(Dataset excerpt)

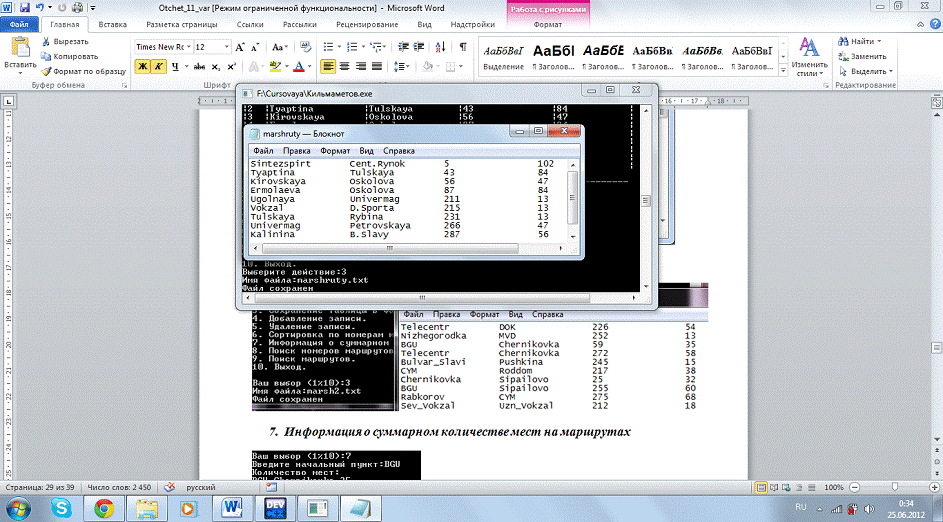Open Google Chrome from the taskbar
Screen dimensions: 943x522
pyautogui.click(x=103, y=508)
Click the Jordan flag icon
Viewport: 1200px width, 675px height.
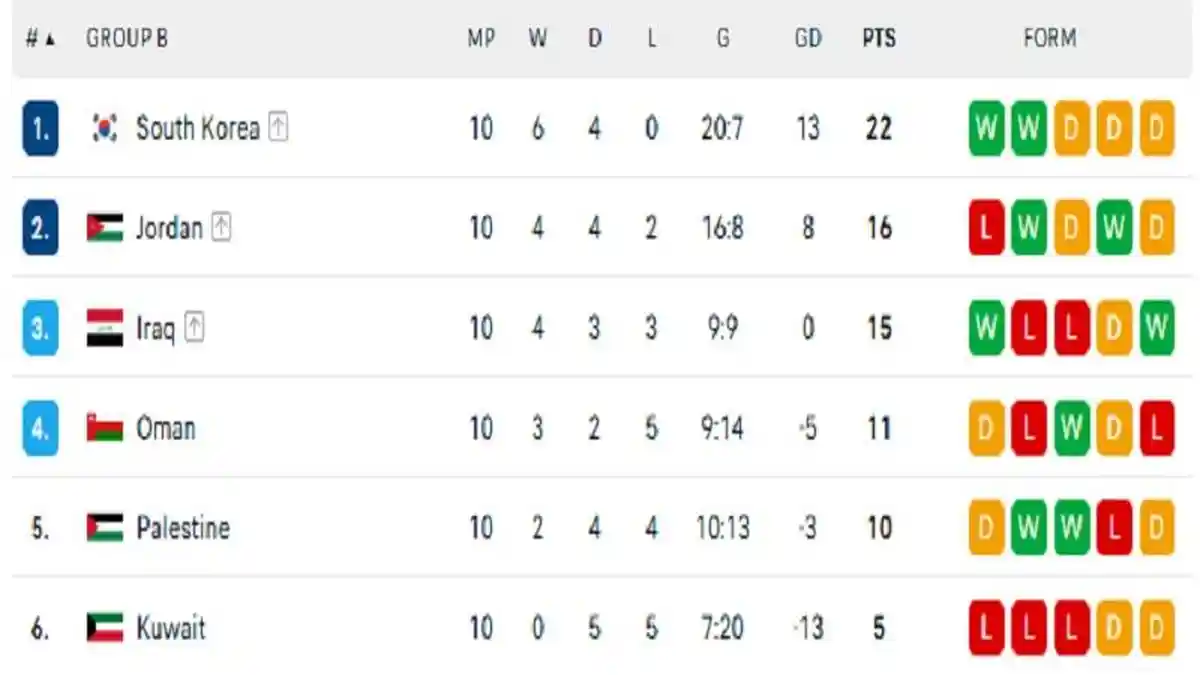pyautogui.click(x=104, y=228)
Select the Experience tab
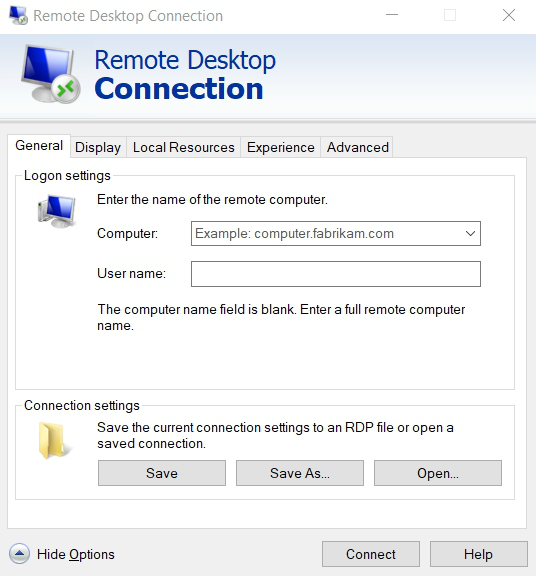The image size is (536, 576). (x=281, y=147)
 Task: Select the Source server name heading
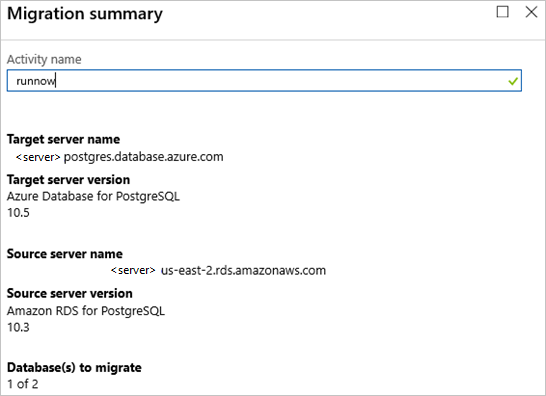point(65,254)
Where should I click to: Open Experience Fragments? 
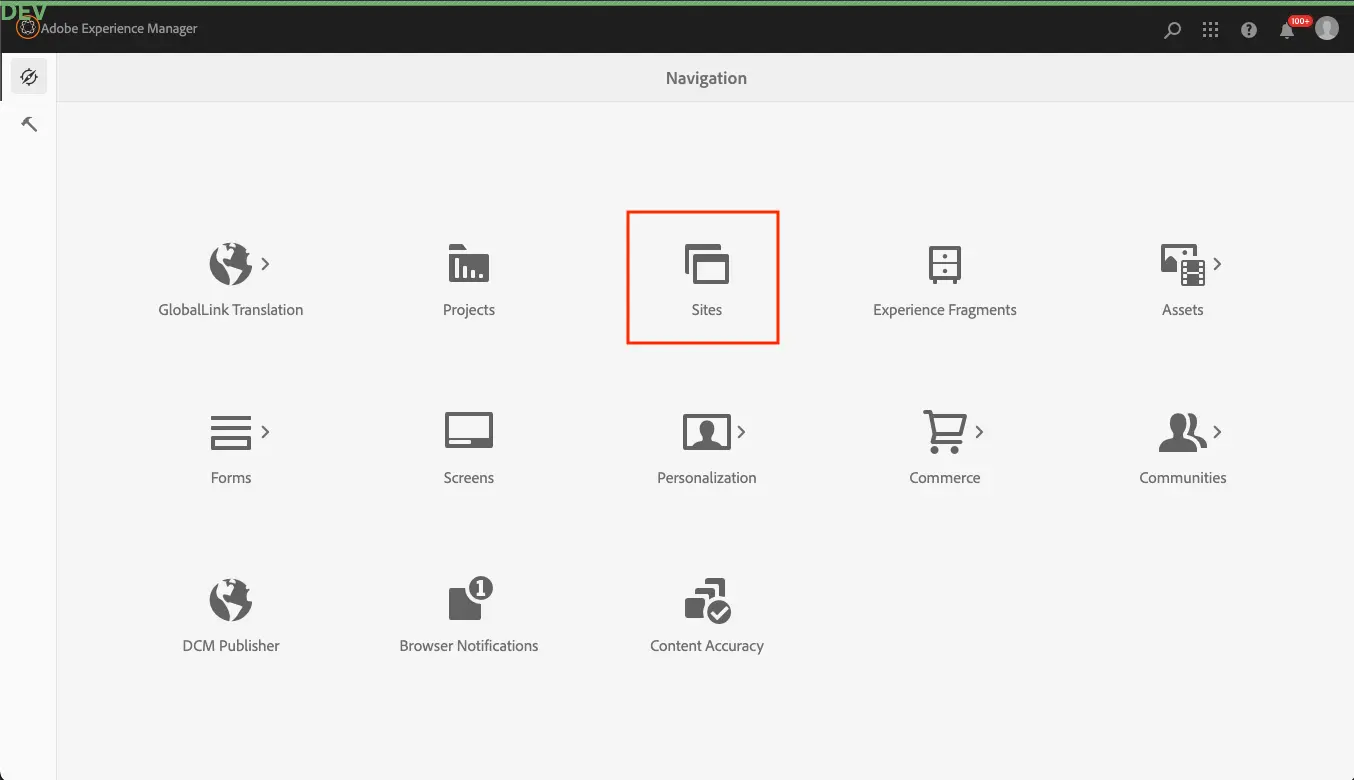pyautogui.click(x=944, y=278)
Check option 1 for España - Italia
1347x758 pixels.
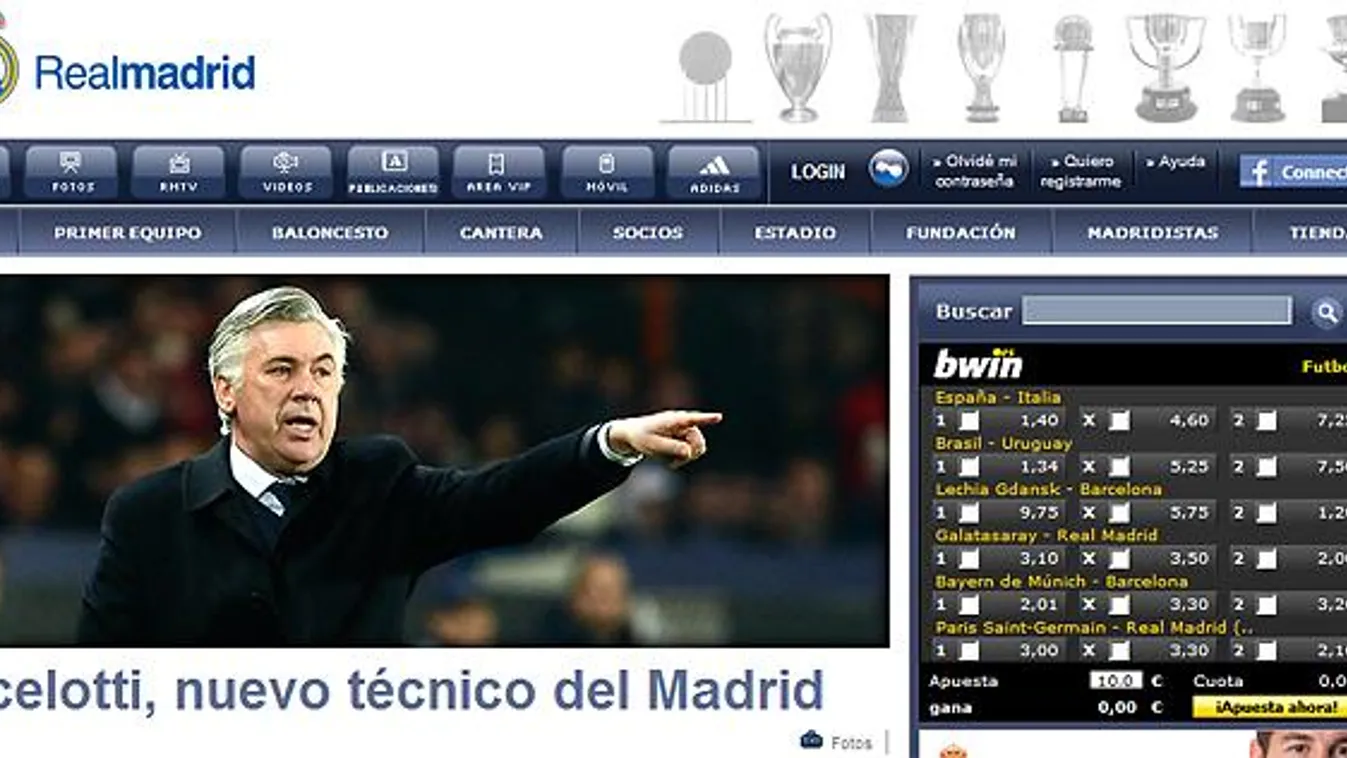pyautogui.click(x=969, y=421)
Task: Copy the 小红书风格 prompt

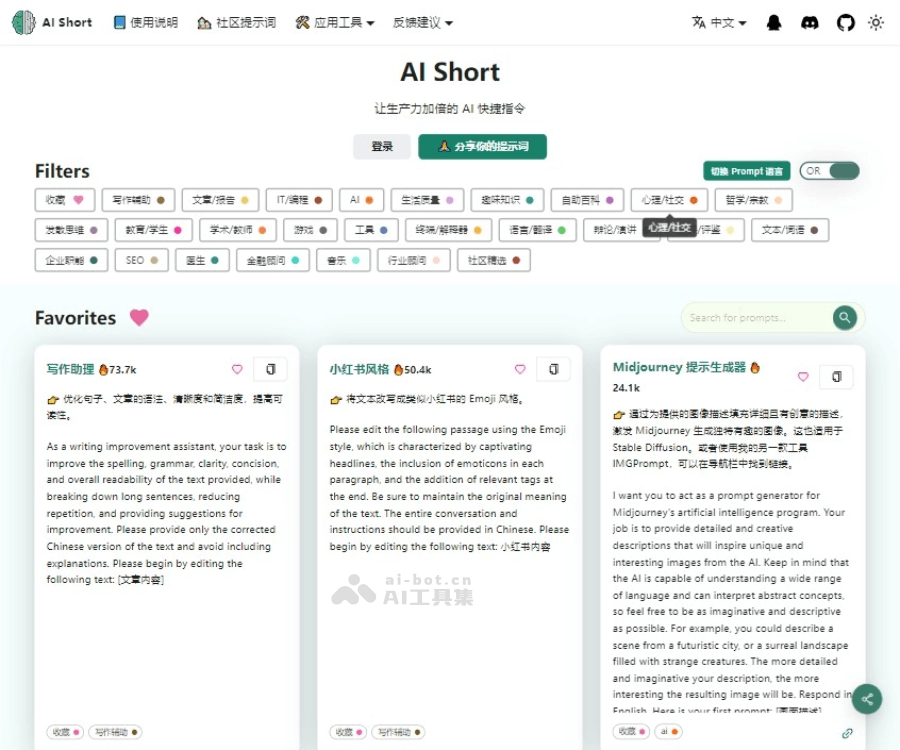Action: point(554,369)
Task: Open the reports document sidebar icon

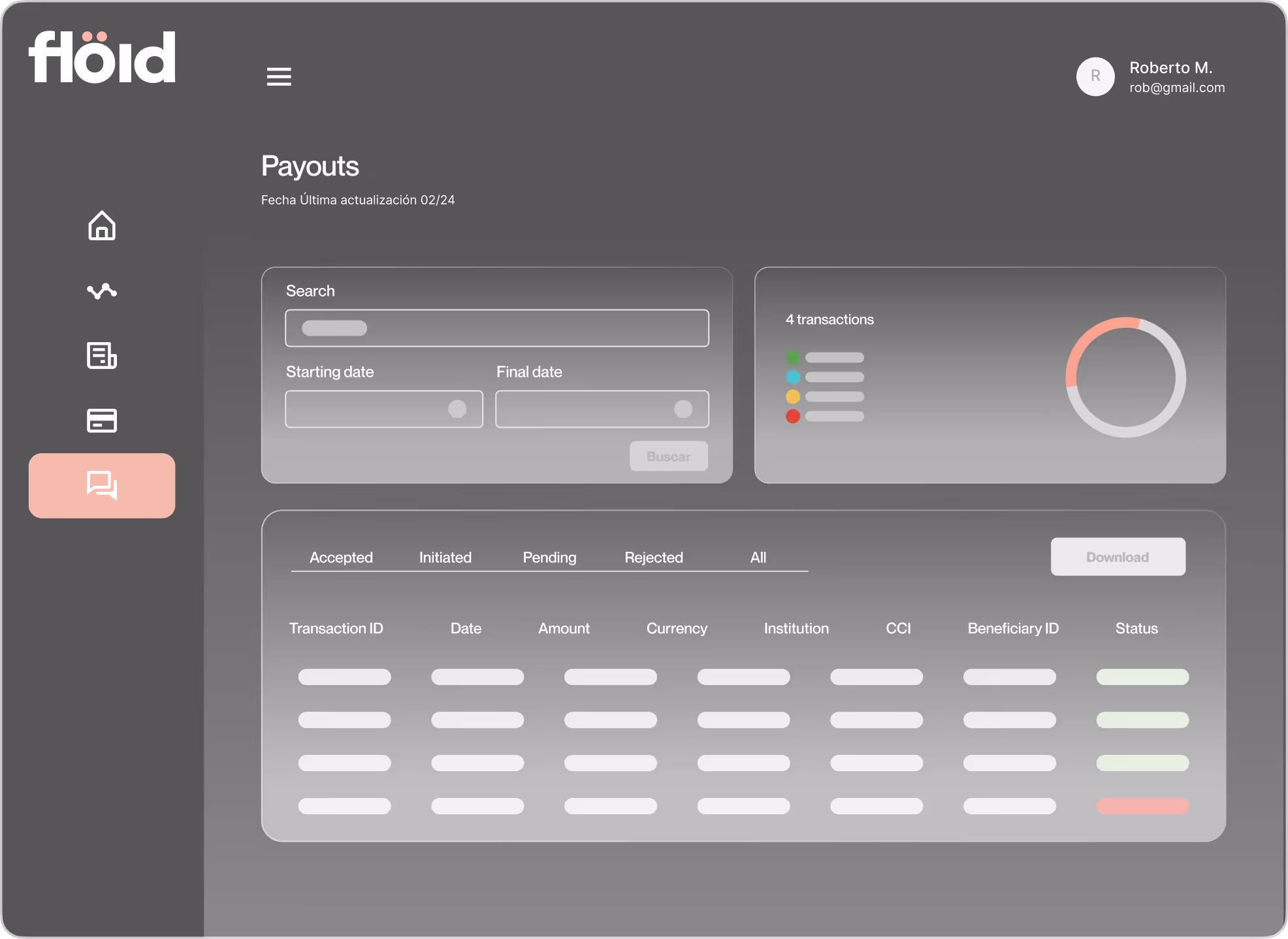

» **Work to complete**
Extract every line of the dataset excerpt above exactly as it appears, keeping the original wording and order. Leave out the pictures.

» **Task response**
Open Google Chrome from the taskbar
Screen dimensions: 943x522
pyautogui.click(x=103, y=508)
Click the Jordan flag icon
Viewport: 1200px width, 675px height.
pyautogui.click(x=104, y=228)
Select the Experience tab
The image size is (536, 576). (x=281, y=147)
 Task: Select the Source server name heading
point(65,254)
Where should I click to: Open Experience Fragments? 
pyautogui.click(x=944, y=278)
Check option 1 for España - Italia
1347x758 pixels.
pyautogui.click(x=969, y=421)
Task: Copy the 小红书风格 prompt

Action: point(554,369)
Task: Open the reports document sidebar icon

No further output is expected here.